Pelosi cites 'progress' in talks to clinch budget deal this month

House Speaker Nancy Pelosi, D-Calif., arrives for a closed-door session with her caucus before a vote on a resolution condemning what she called

House Speaker Nancy Pelosi suggested on Tuesday that she and Treasury Secretary Steven Mnuchin may be within striking distance of a two-year agreement to avoid billions in automatic spending cuts and a default on the nation’s debt.

“We have a clear understanding of what we want to agree to and I think that’s progress,” the California Democrat told reporters after speaking by phone to Mnuchin. The two plan to talk again on Wednesday after days of ongoing negotiations.

“We’ll have an announcement about something soon one way or another,” she told reporters.

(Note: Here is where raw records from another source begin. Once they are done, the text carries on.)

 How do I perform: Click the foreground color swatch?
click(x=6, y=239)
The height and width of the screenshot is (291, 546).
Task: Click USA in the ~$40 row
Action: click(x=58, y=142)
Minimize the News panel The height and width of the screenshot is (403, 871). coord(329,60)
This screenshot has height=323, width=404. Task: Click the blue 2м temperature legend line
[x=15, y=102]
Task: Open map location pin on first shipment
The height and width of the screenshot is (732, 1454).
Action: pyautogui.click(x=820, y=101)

Pelosi's comments to reporters — just hours after she said she was "hopeful" for a deal by next week — come amid a flurry of negotiations with Mnuchin, who has led the talks for Republicans, over the last week.

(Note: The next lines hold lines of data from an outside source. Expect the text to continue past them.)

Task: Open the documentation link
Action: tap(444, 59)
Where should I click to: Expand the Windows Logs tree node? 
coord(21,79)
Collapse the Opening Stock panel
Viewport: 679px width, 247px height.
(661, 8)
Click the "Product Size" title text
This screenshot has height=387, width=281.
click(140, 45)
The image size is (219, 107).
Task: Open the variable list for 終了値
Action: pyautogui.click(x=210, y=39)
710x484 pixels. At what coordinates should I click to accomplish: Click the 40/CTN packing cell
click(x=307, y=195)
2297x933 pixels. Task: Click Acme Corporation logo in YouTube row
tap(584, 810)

House Majority Leader Steny Hoyer also said Tuesday that the lower chamber could vote on a two-year budget agreement as soon as next week if congressional leaders and the White House can clinch a deal in the coming days.

“I'm hopeful that that can happen,“ the Maryland Democrat told reporters during his weekly pen-and-pad briefing, adding that Pelosi briefed him on the state of talks Monday night.

“It seems to be positive discussions,” Hoyer said of the negotiations between Pelosi and Mnuchin.

The House and Senate have just seven days in session before lawmakers are set to leave for August recess on July 26, though the Senate is scheduled to be in session for an additional week. Mnuchin has said the federal government could breach its borrowing authority in early September — possibly before Congress returns from summer break.

But Pelosi on Monday night again rejected the notion of a short-term debt limit hike, with both Democrats and many Republicans preferring to hold out for a broader bargain that would lift discretionary spending caps and the debt limit for fiscal years 2020 and 2021.

Hoyer also reiterated that Democrats are opposed to a short-term deal to lift the debt ceiling without a broader agreement to avert billions in spending cuts.

“There’s some talk about short-term, we’re opposed to short-term, we don’t want to go through this again,” Hoyer said. “We think it needs to be at least a two-year extension and a two-year caps deal, so we’re not continually going down this crisis road.”

Democrats have demanded dollar-for-dollar increases in military and non-military spending, in addition to $22 billion over the next two fiscal years for veterans health care.

That request for billions in funding for veterans health care, in addition to offsets for spending increases, remain hurdles to a deal, Mnuchin and Senate Appropriations Chairman Richard Shelby (R-Ala.) said on Monday.